*EXCERPT:*
◇ ◇ ◇ ◇

United Nations Secretary-General Antonio Guterres on Monday called for a united global front to pressure Myanmar's military junta following the "absolutely unacceptable" weekend killings of more than 100 anti-coup protesters.

"It is absolutely unacceptable to see violence against people at such high levels, so many people killed, and such a stubborn refusal to accept the need to liberate all political prisoners and to make the country go back to a serious democratic transition," Guterres told a news conference.

At least 107 people -- including seven children -- were killed as security forces opened fire on anti-coup protesters Friday, in what has been said to be the bloodiest day since the coup started opening fire to the protestors. 

On Saturday the Junta staged a major show of might for its annual Armed Forces Day as the death toll from crackdowns since the coup climbed to at least 423, according to a local monitoring group.

Several international leaders have lambasted the army coup in strong-worded statements, and have vowed action to end the violence and hold the responsibility to account.

◇ ◇ ◇ ◇

*INFORMATION SUPPLIED:*

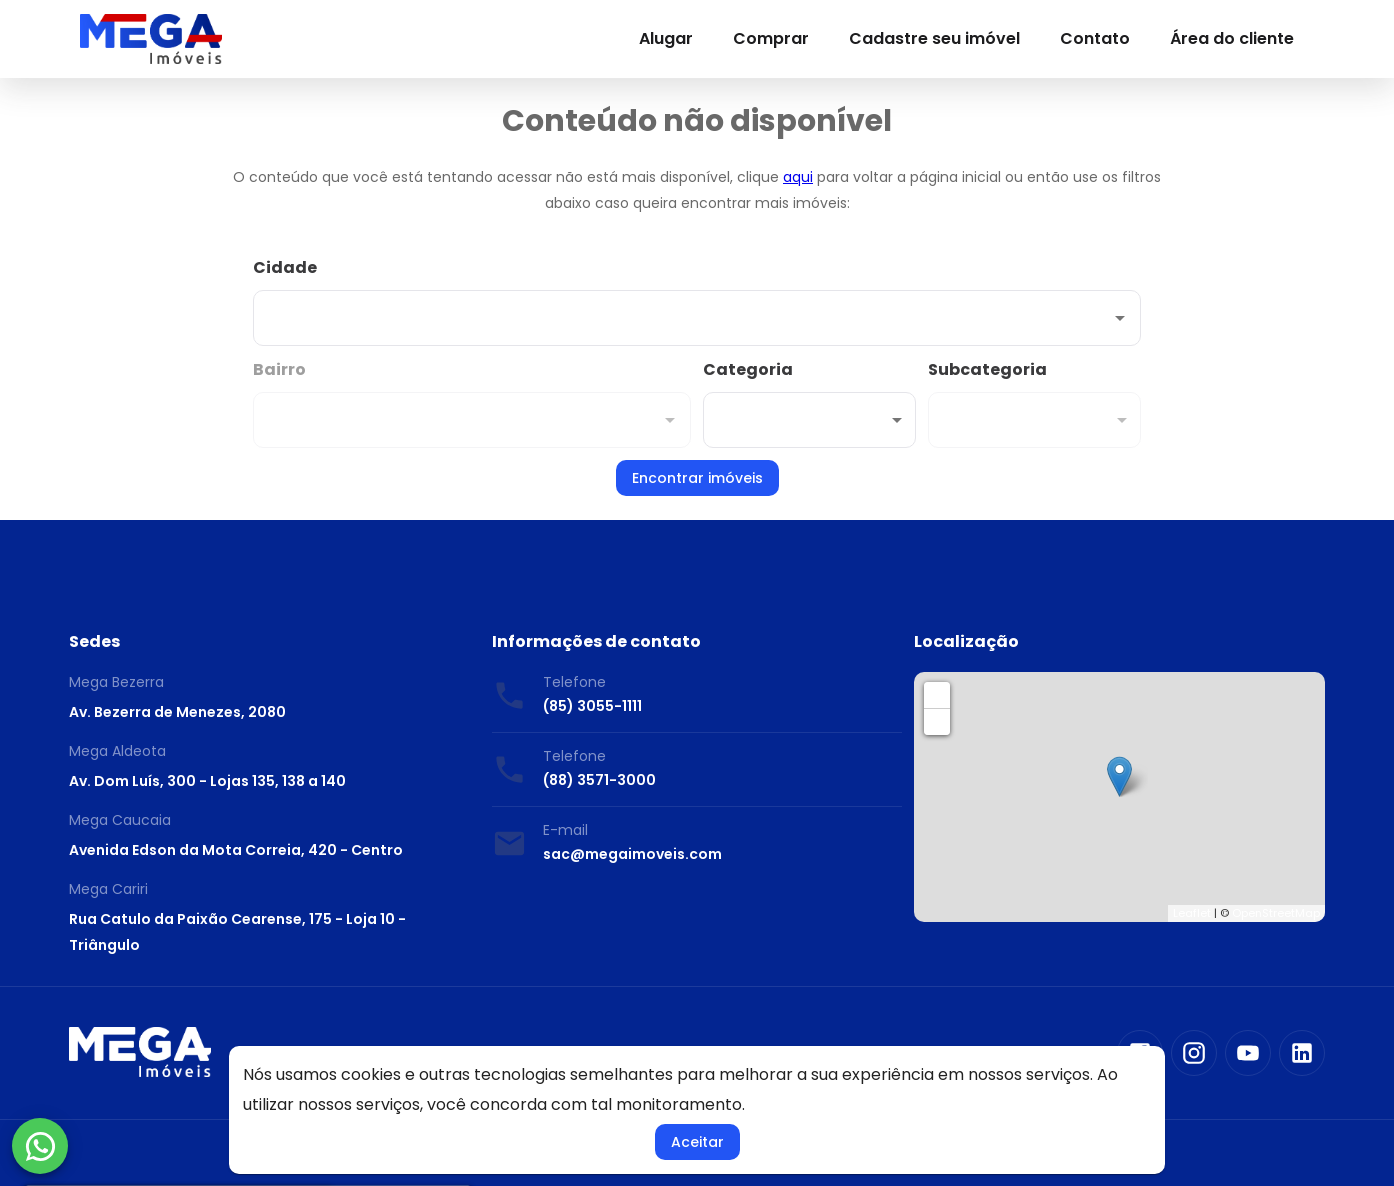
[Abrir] (1120, 318)
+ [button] (937, 694)
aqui (798, 177)
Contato (1095, 38)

◇ ◇ ◇ ◇

*DIRECTIVE 1:*
Answer these questions from the news excerpt on Myanmar.
(a) What death toll from crackdowns since the coup does the local monitoring group report?
(b) How many children were among those killed as security forces opened fire?
(c) What did the junta stage on Saturday?
*DIRECTIVE 2:*
Decide whether each statement agrees with the news excerpt on Myanmar. Answer yes or no and quote the words that settle it.
(a) Guterres made his remarks at a news conference.
(b) Guterres urged each country to act against the junta on its own.
(c) The figure of 423 deaths came from the Myanmar army.
*DIRECTIVE 3:*
Carry on the news excerpt on Myanmar from the point where it stops.
The material has no connection to the news excerpt on Myanmar.

*EXPECTED OUTPUT 1:*
(a) At least 423.
(b) Seven.
(c) A major show of might for its annual Armed Forces Day.

*EXPECTED OUTPUT 2:*
(a) Yes: "Guterres told a news conference."
(b) No: "called for a united global front to pressure Myanmar's military junta"
(c) No: "according to a local monitoring group"

*EXPECTED OUTPUT 3:*
"Today’s killing of unarmed civilians, including children, marks a new low. We will work with our international partners to end this senseless violence, hold those responsible to account, and secure a path back to democracy," British foreign secretary Dominic Raab said in a tweet. 

Myanmar's ambassador to the United Nations earlier called on India and the various states bordering Myanmar to provide shelter to the refugees in the wake of the humanitarian crises there. 

Undeterred by the coup's brutal forces Myanmar citizens continue to protest in different places of the nation, local media reports say.